# 🌿 Graves Greenery — Colab SQL Template (DuckDB + `%%sql` + GitHub CSVs)

A serverless SQL sandbox for the Graves Greenery project.

- Loads CSVs from your GitHub repo (public)
- Creates tables in a persistent DuckDB database
- Enables `%%sql` magic for pretty outputs
- Optional `%%mysql` magic to use MySQL syntax via SQLGlot

## 1) Install packages

In [ ]:
!pip -q install duckdb ipython-sql pandas duckdb-engine sqlalchemy sqlglot

## 2) Imports & load SQL magic

In [ ]:
import os, re, glob, subprocess, textwrap, pandas as pd
from pathlib import Path

# Load the ipython-sql extension
%load_ext sql

## 3) Configuration — repo & DB paths (pre-filled)

In [ ]:
# === EDIT ONLY IF NEEDED ===
GITHUB_USER   = "danielgraves"
GITHUB_REPO   = "Graves_Greenery_Analysis"
GITHUB_BRANCH = "main"
CSV_GLOB      = "data/**/*.csv"   # recursive search under /data/
DB_PATH       = "/content/graves_greenery.duckdb"
REPO_DIR      = f"/content/{GITHUB_REPO}"
INCLUDE_PARENT_IN_TABLE = False

## 4) Start DuckDB (file-backed) and connect `%%sql`

In [ ]:
Path(DB_PATH).parent.mkdir(parents=True, exist_ok=True)
%sql duckdb:///{DB_PATH}
print('Connected to DuckDB at', DB_PATH)

## 5) Clone (or Pull) your GitHub repo (public)

In [ ]:
def clone_or_pull_repo(user, repo, branch, dest):
    if os.path.exists(dest):
        print(f'Repo exists at {dest}. Pulling latest...')
        subprocess.run(f'git -C {dest} pull --ff-only', shell=True, check=True)
        return
    cmd = f'git clone --depth 1 --branch {branch} https://github.com/{user}/{repo}.git {dest}'
    print(cmd)
    subprocess.run(cmd, shell=True, check=True)

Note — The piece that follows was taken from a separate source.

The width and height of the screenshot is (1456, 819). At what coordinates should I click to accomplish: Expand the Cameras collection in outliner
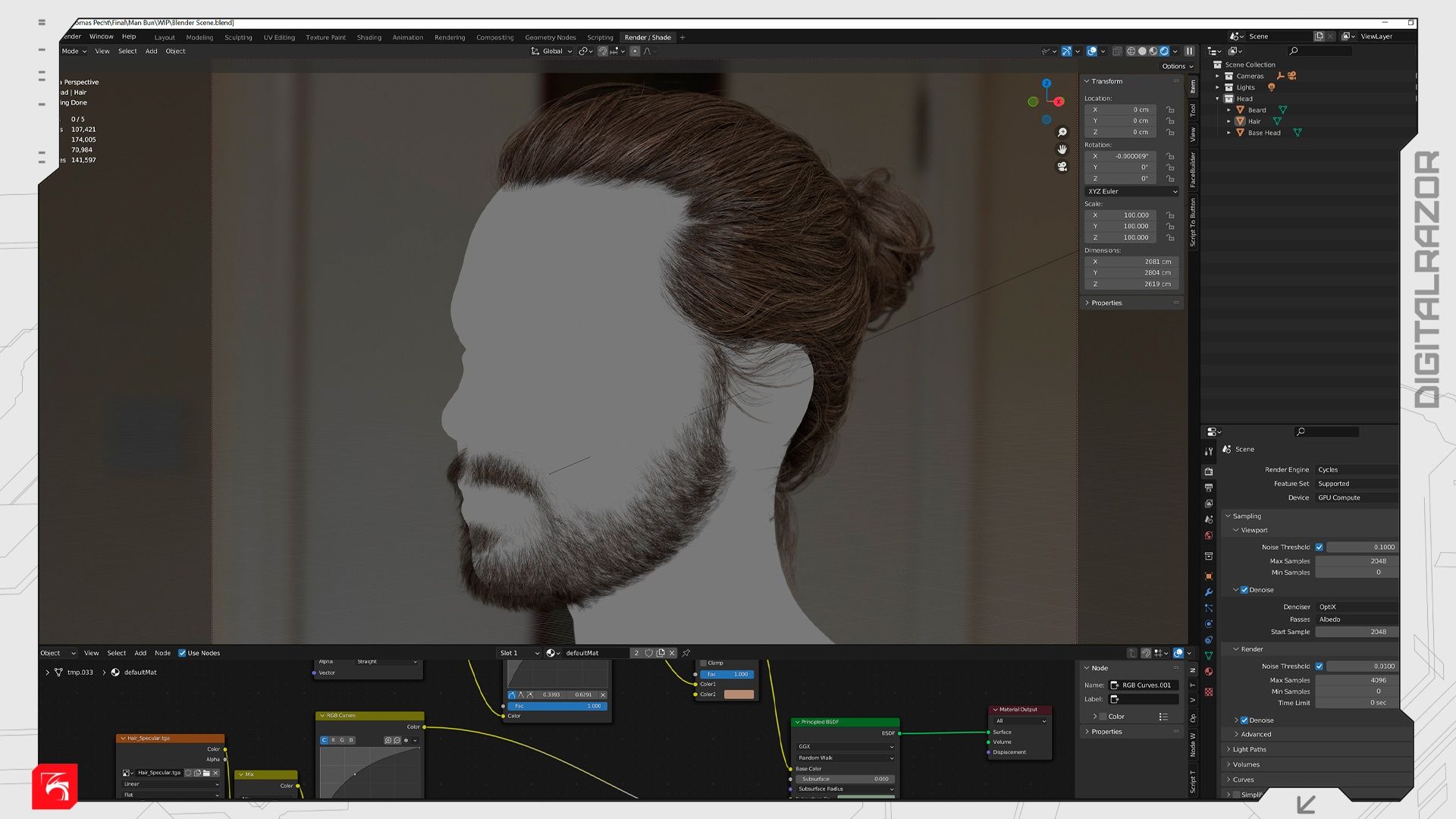1218,76
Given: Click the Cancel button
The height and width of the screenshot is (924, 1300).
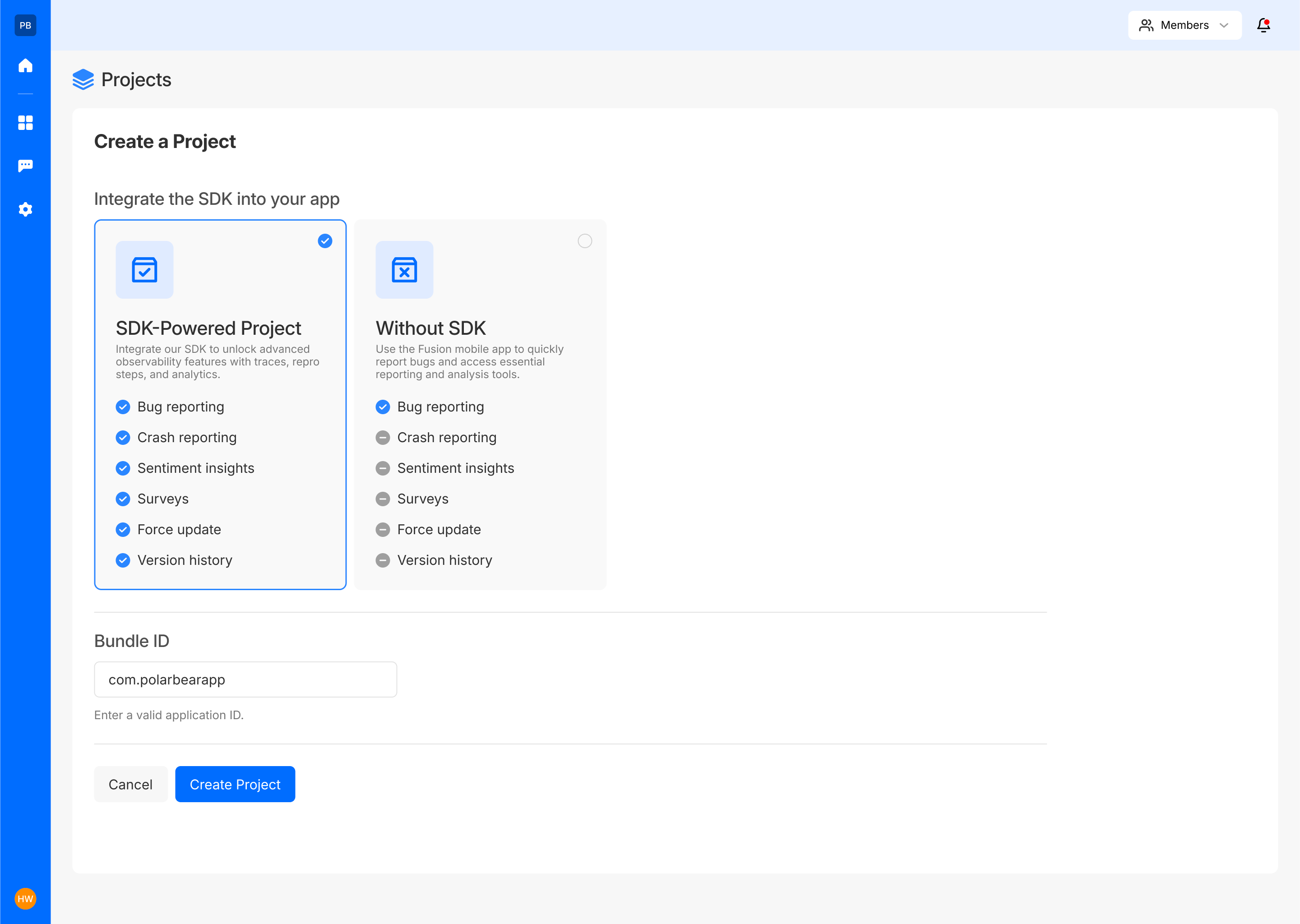Looking at the screenshot, I should 130,784.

clone_or_pull_repo(GITHUB_USER, GITHUB_REPO, GITHUB_BRANCH, REPO_DIR)
print('Repo ready at:', REPO_DIR)

## 6) Load CSVs into DuckDB tables (Option A — SQLAlchemy engine)

In [ ]:
from sqlalchemy import create_engine
engine = create_engine(f'duckdb:///{DB_PATH}')

def slugify_table_name(path, include_parent=False):
    path = Path(path)
    stem = re.sub(r'[^a-z0-9_]+', '_', path.stem.lower()).strip('_')
    if include_parent and path.parent != path.parent.parent:
        parent = re.sub(r'[^a-z0-9_]+', '_', path.parent.name.lower()).strip('_')
        name = f"{parent}_{stem}"
    else:
        name = stem
    if re.match(r'^\d', name):
        name = 't_' + name
    return name

def load_csvs_as_tables(repo_dir, csv_glob, include_parent=False):
    csvs = glob.glob(os.path.join(repo_dir, csv_glob), recursive=True)
    loaded = []
    with engine.begin() as conn:
        for f in csvs:
            tbl = slugify_table_name(f, include_parent=include_parent)
            conn.exec_driver_sql(
                f"""
                CREATE OR REPLACE TABLE "{tbl}" AS
                SELECT * FROM read_csv_auto(?, header=True, sample_size=-1, ignore_errors=True);
                """,
                (f,)
            )
            loaded.append((tbl, f))
    return loaded

loaded = load_csvs_as_tables(REPO_DIR, CSV_GLOB, INCLUDE_PARENT_IN_TABLE)
print(f'Loaded {len(loaded)} CSVs into DuckDB tables.')
loaded[:10]

## 7) Verify: list available tables

In [ ]:
%%sql
SELECT table_name
FROM duckdb_tables()
WHERE NOT internal
ORDER BY table_name;

## 8) Test query

In [ ]:
%%sql
SELECT * FROM dim_customers LIMIT 5;

## 9) (Optional) `%%mysql` magic — write MySQL syntax via SQLGlot

In [ ]:
from sqlglot import transpile
from IPython.core.magic import register_cell_magic

@register_cell_magic
def mysql(line, cell):
    [duckdb_sql] = transpile(cell, read='mysql', write='duckdb')
    duckdb_sql = duckdb_sql.replace('IFNULL', 'COALESCE').replace('NOW()', 'CURRENT_TIMESTAMP')
    print('Translated to DuckDB SQL:\n', duckdb_sql, '\n', flush=True)
    return get_ipython().run_cell_magic('sql', '', duckdb_sql)

print('Custom %%mysql magic is ready.')

## 10) Refresh data (git pull + reload CSVs)

In [ ]:
subprocess.run(f'git -C {REPO_DIR} pull --ff-only', shell=True, check=True)
loaded = load_csvs_as_tables(REPO_DIR, CSV_GLOB, INCLUDE_PARENT_IN_TABLE)
print(f'Reloaded {len(loaded)} CSVs into DuckDB tables.')

## 11) Snapshot / export

In [ ]:
print('DuckDB snapshot at:', DB_PATH)
export_path = '/content/sample_export.csv'
_ = get_ipython().run_cell_magic('sql', '', textwrap.dedent(f"""
COPY (SELECT * FROM dim_customers LIMIT 10)
TO '{export_path}' WITH (HEADER, DELIMITER ',');
"""))
print('Exported CSV:', export_path)